Lincoln's First Presidential Election
The presidential election of 1860 was one of the most raucous in American history. The Democratic Party convened in Charleston, South Carolina, in April, to select a suitable candidate. It adjourned without doing so after fifty delegates from the Southern states stormed out when the party refused to include a platform that guaranteed the constitutional protection of slave owners. The Democrats reconvened the following month in Baltimore but were again unable to reach a suitable compromise on the slavery issue, and, once more, the Southern delegates walked out, taking the majority of the upper Southern delegates with them. The remaining Democratic delegates selected Senator Stephen Douglas as their presidential candidate, based on a platform of popular sovereignty, once again pitting Douglas against Abraham Lincoln.
Abraham Lincoln was the first American president to wear a beard. The look set a precedent, and of the next nine men to hold the high office, only William McKinley was clean shaven.

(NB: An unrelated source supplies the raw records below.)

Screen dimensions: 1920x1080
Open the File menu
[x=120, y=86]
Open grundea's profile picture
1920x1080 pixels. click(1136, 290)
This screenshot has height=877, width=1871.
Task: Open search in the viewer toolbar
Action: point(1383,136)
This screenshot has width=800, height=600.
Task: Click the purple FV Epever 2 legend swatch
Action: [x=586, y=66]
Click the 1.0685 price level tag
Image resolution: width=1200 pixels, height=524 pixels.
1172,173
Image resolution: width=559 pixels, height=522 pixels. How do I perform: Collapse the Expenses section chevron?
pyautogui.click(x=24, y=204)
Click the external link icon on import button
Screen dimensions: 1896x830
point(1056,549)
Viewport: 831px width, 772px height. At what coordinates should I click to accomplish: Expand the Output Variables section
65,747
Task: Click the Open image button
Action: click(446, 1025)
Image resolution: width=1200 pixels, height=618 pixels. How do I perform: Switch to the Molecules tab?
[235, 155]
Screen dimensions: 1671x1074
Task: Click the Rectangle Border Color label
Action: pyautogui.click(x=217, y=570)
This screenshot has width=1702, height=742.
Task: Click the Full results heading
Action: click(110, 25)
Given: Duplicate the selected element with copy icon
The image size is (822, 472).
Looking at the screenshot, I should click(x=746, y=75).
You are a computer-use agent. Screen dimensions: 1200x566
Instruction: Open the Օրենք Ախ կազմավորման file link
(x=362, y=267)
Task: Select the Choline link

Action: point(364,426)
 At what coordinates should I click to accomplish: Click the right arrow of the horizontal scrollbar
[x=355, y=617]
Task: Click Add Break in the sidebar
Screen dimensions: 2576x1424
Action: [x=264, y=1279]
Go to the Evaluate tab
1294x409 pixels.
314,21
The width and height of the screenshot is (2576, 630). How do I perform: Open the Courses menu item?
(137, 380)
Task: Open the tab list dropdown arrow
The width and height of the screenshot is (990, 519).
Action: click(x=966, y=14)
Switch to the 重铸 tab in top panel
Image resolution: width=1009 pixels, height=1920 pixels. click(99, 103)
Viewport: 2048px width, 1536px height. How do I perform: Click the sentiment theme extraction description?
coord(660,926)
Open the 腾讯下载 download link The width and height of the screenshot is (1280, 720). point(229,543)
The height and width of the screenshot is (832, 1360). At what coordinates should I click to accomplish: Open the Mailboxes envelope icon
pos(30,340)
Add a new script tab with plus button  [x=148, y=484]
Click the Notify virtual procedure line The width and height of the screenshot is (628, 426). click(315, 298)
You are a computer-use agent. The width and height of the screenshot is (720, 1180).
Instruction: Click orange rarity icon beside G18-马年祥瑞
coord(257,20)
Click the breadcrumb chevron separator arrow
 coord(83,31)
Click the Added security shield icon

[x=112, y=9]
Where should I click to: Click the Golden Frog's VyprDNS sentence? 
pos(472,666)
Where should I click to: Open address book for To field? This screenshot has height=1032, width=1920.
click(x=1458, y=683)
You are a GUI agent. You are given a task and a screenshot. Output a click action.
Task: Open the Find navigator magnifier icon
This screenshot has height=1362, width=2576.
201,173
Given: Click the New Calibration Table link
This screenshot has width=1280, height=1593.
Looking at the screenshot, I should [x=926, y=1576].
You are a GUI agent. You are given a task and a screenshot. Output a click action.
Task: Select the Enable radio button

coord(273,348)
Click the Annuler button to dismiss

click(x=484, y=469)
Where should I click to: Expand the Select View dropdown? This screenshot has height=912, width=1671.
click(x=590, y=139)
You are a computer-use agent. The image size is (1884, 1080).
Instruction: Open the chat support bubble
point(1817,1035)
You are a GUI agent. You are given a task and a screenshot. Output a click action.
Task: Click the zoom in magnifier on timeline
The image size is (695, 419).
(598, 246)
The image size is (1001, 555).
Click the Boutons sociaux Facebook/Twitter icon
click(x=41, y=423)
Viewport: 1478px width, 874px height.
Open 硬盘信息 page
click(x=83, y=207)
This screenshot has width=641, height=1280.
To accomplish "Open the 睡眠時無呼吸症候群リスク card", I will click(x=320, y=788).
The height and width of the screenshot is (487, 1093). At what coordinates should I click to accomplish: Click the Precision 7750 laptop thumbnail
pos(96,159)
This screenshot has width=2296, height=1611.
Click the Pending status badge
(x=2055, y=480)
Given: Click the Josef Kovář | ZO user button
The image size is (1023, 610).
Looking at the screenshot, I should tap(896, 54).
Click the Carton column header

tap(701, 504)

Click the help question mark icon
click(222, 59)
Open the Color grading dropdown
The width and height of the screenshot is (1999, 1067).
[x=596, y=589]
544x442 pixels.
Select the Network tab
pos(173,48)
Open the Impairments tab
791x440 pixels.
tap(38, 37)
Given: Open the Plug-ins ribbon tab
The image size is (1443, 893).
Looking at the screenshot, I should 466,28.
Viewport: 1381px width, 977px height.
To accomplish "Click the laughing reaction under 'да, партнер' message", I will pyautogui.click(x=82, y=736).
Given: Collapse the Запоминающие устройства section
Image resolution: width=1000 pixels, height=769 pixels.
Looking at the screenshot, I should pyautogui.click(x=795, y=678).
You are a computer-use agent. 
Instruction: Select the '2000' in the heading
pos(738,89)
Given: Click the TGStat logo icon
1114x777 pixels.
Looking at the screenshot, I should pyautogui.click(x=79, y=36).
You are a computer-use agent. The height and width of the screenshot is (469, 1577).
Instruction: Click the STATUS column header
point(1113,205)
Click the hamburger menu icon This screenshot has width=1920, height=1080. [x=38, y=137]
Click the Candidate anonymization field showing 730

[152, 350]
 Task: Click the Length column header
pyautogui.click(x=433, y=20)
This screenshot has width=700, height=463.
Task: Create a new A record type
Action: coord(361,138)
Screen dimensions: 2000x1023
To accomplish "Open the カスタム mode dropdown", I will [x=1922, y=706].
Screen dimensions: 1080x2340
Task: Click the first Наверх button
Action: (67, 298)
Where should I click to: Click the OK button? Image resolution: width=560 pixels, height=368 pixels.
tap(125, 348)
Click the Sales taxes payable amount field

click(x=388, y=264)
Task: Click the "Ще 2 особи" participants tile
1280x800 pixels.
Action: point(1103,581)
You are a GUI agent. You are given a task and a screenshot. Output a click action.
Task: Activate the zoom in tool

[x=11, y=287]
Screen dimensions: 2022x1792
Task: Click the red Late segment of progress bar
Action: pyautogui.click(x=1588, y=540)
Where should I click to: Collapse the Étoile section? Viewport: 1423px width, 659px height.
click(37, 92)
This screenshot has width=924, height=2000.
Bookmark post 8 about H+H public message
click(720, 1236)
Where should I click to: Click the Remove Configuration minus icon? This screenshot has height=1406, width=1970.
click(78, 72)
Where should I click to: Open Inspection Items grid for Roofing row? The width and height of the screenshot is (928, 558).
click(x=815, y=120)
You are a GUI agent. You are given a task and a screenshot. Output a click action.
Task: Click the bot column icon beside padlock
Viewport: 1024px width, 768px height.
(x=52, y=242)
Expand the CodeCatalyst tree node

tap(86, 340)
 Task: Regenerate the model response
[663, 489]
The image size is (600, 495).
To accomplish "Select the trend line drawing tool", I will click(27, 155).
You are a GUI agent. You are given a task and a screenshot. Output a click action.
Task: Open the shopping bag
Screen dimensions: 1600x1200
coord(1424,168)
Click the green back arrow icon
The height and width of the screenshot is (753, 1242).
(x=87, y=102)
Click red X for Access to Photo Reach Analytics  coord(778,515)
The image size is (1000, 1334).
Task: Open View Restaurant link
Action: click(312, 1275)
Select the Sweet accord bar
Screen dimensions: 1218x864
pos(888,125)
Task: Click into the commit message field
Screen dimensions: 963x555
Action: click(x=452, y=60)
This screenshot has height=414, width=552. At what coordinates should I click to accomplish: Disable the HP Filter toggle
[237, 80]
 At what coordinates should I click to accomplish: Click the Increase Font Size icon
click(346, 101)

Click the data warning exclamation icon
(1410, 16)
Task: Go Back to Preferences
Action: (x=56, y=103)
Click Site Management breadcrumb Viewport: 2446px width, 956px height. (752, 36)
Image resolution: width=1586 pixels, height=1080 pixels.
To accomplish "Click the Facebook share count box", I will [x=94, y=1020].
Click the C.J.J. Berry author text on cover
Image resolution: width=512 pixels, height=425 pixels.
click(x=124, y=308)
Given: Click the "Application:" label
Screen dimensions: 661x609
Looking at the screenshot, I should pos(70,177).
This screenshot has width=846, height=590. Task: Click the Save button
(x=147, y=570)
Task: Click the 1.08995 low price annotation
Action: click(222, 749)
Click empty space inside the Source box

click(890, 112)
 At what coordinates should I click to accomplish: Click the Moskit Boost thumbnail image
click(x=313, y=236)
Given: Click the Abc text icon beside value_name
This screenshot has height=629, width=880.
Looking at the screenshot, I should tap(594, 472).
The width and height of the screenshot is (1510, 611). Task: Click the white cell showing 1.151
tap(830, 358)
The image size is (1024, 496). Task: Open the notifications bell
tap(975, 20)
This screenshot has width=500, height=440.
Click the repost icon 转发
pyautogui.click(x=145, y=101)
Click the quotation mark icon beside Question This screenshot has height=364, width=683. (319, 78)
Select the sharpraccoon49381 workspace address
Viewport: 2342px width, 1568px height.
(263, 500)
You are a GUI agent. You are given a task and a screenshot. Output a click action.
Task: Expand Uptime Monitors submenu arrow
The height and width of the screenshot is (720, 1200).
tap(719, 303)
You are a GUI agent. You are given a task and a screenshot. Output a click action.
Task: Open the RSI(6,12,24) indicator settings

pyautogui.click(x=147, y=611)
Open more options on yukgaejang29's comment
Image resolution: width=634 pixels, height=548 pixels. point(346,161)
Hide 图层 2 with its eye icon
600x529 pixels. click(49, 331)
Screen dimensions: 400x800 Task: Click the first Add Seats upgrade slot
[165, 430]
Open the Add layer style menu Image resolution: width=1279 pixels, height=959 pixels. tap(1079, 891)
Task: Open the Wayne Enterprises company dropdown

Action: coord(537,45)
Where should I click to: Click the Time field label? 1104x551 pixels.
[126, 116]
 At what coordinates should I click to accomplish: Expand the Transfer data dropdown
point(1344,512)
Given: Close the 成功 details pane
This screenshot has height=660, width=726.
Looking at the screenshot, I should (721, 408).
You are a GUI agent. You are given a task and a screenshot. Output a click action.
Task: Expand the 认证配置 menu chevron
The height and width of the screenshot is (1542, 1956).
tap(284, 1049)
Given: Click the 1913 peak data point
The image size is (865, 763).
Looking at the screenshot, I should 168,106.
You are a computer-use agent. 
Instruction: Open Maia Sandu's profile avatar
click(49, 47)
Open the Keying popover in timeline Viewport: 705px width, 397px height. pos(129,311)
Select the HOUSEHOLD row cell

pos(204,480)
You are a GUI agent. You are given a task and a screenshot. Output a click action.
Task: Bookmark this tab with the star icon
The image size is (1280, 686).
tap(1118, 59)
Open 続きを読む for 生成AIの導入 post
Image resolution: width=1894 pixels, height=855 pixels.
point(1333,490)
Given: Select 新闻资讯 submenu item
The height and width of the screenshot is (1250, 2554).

The more than 100 Southern Democrats who had walked out of the Baltimore convention gathered elsewhere in the city and nominated John Breck-inridge of Kentucky as their candidate of choice. Their platform called for the federal government to protect the rights of persons and property in the territories and wherever else its constitutional authority extended. Breckin-ridge was endorsed by incumbent president James Buchanan and former presidents John Tyler and Franklin Pierce.
The Republican Candidates
Meanwhile, the Republican Party held its convention in Chicago and established a platform that, among other things, opposed the spread of slavery into the territories. Contenders for the nomination included William Seward of New York, who was popularly viewed as a radical abolitionist; Salmon Chase of Ohio; and Edward Cameron of Pennsylvania. Lincoln wasn't the first choice of most of the delegates, but he was the second choice for many of them because of his relatively moderate stand on the important issues. The Pennsylvania delegation switched to Lincoln on the second ballot, and Lincoln took the nomination on the third ballot. Part of his victory may have resulted from a backroom deal that promised Cameron a cabinet post should Lincoln win, and Cameron became Lincoln's first secretary of war.
In the election of 1860, Abraham Lincoln won 1,866,000 popular votes for 180 electoral votes; Stephen Douglas won 1,375,000 votes for 12 electoral votes; John Breckinridge won 846,000 popular votes for 72 electoral votes; and John Bell won 560,000 popular votes for 39 electoral votes.
The Do-Nothing Party
A contentious faction of the Whig party calling themselves the Constitutional Union Party also met in Baltimore. They selected John Bell of Tennessee as their preferred candidate; however, neither the party nor Bell had much to offer voters. Their platform addressed none of the important issues, such as slavery, and merely vowed to uphold the Constitution. As a result, the party came to be jokingly known as the Do-Nothing and Old Man's Party.
The Election Results
When election day rolled around, the race for president had been regionally divided into two specific contests: Lincoln and Douglas in the North (Lincoln wasn't even on the ballot in the Southern states), and Bell and Breckinridge in the South. The candidates campaigned vigorously, and the races contained more than their share of mud slinging and rumor mongering. But in the end, the sharp division within the Democratic Party guaranteed a victory for Abraham Lincoln, who won almost 40 percent of the popular vote and, more importantly, the electoral votes of the largest states in the North and the West.